De calme Prof universitaire, à président d’un parti non déclaré, à révolutionnaire révélé. La montée en puissance d’un inhibé politique
De calme Prof universitaire, à président d’un parti non déclaré, à révolutionnaire révélé. La montée en puissance d’un inhibé politique

Il était un gentil professeur universitaire, prêt à aider tous ses étudiants. Un homme affable, malgré les traits rigides de son visage, souvent attablé à la buvette une cigarette au bec, et recevant tous ceux qui voudraient se joindre à sa table.

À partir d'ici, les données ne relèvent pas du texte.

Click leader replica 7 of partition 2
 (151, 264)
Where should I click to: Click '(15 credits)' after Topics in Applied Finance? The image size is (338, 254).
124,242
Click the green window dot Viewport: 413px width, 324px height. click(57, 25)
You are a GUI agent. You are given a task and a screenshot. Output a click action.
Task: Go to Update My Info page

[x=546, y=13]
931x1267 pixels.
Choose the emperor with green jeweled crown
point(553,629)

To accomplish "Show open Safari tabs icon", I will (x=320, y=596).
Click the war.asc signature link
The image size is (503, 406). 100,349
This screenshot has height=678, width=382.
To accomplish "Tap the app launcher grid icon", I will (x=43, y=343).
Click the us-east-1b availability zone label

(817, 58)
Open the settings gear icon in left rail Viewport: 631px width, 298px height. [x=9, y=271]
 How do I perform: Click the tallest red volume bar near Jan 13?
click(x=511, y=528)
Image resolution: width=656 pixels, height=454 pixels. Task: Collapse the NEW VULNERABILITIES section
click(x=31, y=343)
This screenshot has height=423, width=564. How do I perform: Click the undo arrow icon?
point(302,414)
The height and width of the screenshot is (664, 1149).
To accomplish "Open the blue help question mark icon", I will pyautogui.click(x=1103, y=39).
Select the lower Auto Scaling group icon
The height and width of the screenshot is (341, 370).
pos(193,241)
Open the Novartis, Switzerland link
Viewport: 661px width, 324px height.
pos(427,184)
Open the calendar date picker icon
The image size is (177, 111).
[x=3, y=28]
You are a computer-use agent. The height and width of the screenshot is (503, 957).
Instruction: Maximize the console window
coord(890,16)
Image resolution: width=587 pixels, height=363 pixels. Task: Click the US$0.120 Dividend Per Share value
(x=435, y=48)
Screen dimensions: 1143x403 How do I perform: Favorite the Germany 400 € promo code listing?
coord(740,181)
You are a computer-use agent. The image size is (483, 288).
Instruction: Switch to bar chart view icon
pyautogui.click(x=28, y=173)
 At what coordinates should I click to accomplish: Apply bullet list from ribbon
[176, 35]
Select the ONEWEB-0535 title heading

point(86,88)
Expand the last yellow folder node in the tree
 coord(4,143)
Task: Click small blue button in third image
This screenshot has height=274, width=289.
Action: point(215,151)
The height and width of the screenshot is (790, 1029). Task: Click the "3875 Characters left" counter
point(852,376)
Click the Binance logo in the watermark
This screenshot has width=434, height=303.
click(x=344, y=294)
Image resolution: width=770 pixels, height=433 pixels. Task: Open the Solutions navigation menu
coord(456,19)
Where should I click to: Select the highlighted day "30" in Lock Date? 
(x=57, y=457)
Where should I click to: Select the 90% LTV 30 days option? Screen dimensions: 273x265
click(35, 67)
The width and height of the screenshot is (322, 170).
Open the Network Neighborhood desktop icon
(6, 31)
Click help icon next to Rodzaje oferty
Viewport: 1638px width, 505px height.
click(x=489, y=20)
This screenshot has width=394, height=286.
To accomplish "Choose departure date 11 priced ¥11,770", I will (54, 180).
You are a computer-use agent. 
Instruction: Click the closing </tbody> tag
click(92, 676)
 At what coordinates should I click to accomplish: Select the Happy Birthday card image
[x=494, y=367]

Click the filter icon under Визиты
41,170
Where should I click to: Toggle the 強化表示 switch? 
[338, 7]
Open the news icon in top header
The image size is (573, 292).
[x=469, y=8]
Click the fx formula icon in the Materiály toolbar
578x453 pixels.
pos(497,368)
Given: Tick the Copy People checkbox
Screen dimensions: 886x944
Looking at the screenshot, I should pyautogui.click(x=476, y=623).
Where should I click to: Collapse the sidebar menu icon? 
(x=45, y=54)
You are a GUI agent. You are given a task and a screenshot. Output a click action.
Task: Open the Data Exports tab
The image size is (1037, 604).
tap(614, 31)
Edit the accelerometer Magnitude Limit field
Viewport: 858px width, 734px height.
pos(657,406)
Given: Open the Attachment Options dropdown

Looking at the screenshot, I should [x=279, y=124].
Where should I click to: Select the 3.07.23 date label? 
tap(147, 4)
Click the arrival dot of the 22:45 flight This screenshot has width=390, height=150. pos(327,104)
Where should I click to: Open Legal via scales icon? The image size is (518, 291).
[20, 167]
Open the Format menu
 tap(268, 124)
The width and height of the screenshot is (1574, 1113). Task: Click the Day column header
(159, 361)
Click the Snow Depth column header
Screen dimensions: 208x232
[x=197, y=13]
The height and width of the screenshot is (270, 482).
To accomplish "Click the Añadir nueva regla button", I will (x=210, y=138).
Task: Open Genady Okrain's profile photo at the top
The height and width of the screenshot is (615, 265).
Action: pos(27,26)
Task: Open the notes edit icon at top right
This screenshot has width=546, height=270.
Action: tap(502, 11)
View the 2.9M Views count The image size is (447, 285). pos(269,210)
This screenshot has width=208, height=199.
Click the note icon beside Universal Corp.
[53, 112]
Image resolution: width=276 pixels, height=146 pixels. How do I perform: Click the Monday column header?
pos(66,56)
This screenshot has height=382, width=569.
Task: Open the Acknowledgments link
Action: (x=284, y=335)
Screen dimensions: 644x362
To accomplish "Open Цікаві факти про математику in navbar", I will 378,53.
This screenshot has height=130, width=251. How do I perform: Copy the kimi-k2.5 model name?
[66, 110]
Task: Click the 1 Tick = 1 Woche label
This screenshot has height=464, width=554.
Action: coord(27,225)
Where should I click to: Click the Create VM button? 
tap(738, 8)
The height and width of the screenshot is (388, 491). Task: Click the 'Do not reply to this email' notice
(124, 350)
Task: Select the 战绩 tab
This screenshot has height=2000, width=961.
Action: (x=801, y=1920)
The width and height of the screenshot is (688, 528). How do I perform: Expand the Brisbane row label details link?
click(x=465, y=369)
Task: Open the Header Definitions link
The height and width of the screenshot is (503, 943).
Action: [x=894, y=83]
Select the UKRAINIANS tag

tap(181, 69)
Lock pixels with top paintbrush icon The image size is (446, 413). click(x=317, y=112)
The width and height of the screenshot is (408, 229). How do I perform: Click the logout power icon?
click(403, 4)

Il était méconnaissable sur la photo prise dans son QG à l’annonce officielle des résultats, et derrière lui, les armoiries d’un parti ou d’un mouvement qui ne dit pas son nom mais uniquement son logo devant lequel il s’obstine à poser avec son regard vide. Un décor qui l’installe définitivement dans la vague du «dégagisme politique» qui avait caractérisé la révolution de 2011, dont la suite ne l’avait alors pas satisfait, comme il le précisait dans son interview de juin dernier à «Echaraa Al Magharibi».

D’habitude, sans expression ou presque sur un visage toujours neutre qui lui donnera son sobriquet de «Robocop», on le voit soudainement poing levé, à qui il ne manquait que le gant noir des «Black Panthers», criant sa victoire sur tous ceux qui l’avaient maltraité, avec un rictus qui déformait soudainement tout son visage et révélait un autre homme. Furtive révélation de l’anarchiste qu’il se prépare à être, et qui retombera vite dans le silence pour ne pas trop se révéler, alors qu’il reste encore une bataille décisive à livrer au second tour.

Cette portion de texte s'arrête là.